BEGIN DATA PROVIDED

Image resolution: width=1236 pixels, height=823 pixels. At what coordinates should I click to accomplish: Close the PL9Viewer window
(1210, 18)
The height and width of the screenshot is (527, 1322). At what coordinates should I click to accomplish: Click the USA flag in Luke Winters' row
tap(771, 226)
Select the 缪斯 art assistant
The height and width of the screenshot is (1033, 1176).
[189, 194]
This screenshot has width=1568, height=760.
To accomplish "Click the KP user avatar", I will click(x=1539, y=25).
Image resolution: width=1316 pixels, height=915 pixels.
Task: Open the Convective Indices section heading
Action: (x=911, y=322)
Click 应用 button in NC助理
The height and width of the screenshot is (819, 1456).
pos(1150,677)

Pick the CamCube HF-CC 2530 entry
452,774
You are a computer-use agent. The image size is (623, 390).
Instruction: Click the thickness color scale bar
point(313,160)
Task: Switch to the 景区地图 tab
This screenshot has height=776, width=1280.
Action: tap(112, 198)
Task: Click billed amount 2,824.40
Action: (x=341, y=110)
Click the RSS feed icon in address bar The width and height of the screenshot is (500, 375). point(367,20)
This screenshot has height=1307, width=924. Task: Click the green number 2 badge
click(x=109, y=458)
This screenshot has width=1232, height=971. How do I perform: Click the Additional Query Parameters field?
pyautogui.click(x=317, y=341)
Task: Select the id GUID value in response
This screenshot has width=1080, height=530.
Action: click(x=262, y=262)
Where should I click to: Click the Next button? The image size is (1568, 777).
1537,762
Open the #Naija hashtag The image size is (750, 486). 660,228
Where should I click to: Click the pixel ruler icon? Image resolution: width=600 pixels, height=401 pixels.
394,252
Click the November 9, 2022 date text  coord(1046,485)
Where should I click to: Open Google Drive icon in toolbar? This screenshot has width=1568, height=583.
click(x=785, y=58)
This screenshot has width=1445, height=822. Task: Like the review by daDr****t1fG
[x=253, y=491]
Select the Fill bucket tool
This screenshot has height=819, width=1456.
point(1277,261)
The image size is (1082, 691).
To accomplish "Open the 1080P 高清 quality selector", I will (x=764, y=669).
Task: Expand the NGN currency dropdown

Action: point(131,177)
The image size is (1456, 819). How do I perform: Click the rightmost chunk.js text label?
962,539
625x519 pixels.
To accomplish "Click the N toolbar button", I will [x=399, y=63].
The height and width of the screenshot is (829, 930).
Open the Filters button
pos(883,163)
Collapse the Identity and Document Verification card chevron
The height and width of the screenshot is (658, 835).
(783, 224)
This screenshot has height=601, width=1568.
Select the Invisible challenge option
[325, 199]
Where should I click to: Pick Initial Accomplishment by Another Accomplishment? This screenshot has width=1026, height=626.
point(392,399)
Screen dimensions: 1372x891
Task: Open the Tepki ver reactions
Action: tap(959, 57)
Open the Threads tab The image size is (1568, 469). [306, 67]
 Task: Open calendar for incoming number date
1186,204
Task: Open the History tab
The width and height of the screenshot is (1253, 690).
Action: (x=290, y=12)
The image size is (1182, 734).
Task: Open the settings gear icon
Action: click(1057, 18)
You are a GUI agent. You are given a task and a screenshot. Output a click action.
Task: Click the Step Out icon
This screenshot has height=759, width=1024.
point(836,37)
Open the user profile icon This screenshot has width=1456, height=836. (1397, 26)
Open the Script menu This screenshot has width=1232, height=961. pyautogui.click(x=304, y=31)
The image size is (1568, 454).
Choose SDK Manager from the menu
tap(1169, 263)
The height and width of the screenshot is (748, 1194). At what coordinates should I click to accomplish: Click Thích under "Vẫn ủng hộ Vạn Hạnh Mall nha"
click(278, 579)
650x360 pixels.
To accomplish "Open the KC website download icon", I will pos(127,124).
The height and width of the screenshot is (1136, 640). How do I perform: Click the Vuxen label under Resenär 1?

END DATA PROVIDED

#### [PROBLEM TO WORK ON]
Collect every line in the records above that contains the word "what", copying each such line in full.

#### [WORKED SOLUTION]
Image resolution: width=1236 pixels, height=823 pixels. At what coordinates should I click to accomplish: Close the PL9Viewer window
The height and width of the screenshot is (527, 1322). At what coordinates should I click to accomplish: Click the USA flag in Luke Winters' row
The height and width of the screenshot is (748, 1194). At what coordinates should I click to accomplish: Click Thích under "Vẫn ủng hộ Vạn Hạnh Mall nha"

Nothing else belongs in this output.